**Task goal:** When you reach the line that contains "Click the navigator scrollbar thumb grip" in the entries below, begin returning lines exactly as written and continue through the last one.

[Stored dataset items]
_ _ _ _ _ _ _
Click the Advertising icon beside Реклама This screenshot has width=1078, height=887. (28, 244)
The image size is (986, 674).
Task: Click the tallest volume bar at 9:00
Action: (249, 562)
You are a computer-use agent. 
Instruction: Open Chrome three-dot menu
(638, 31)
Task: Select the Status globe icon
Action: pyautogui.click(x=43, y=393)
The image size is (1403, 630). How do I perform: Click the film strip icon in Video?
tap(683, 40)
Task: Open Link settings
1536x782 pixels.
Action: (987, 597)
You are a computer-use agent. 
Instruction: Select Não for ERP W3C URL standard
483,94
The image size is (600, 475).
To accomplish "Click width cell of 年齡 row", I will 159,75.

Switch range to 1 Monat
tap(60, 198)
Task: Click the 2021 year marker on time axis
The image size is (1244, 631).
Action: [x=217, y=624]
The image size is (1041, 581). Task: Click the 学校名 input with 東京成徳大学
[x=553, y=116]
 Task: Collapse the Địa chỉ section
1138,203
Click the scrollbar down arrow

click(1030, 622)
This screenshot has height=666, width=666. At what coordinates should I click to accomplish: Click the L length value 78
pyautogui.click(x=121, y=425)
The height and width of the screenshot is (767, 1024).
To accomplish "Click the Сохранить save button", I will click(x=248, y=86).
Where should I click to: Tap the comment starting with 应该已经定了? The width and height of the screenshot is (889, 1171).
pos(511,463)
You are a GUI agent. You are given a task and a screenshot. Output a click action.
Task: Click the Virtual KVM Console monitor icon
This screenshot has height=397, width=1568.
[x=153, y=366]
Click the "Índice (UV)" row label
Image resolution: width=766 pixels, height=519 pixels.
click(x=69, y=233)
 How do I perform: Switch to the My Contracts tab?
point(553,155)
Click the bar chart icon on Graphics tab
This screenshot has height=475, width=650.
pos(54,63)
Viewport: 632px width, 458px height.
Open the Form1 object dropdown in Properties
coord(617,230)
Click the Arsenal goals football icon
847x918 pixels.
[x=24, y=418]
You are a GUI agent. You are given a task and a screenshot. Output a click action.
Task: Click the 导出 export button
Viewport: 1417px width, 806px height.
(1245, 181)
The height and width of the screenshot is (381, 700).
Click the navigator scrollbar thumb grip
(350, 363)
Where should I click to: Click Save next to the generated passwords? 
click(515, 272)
_ _ _ _ _ _ _
**Answer to this problem:**
Click the navigator scrollbar thumb grip
(350, 363)
Where should I click to: Click Save next to the generated passwords? 
click(515, 272)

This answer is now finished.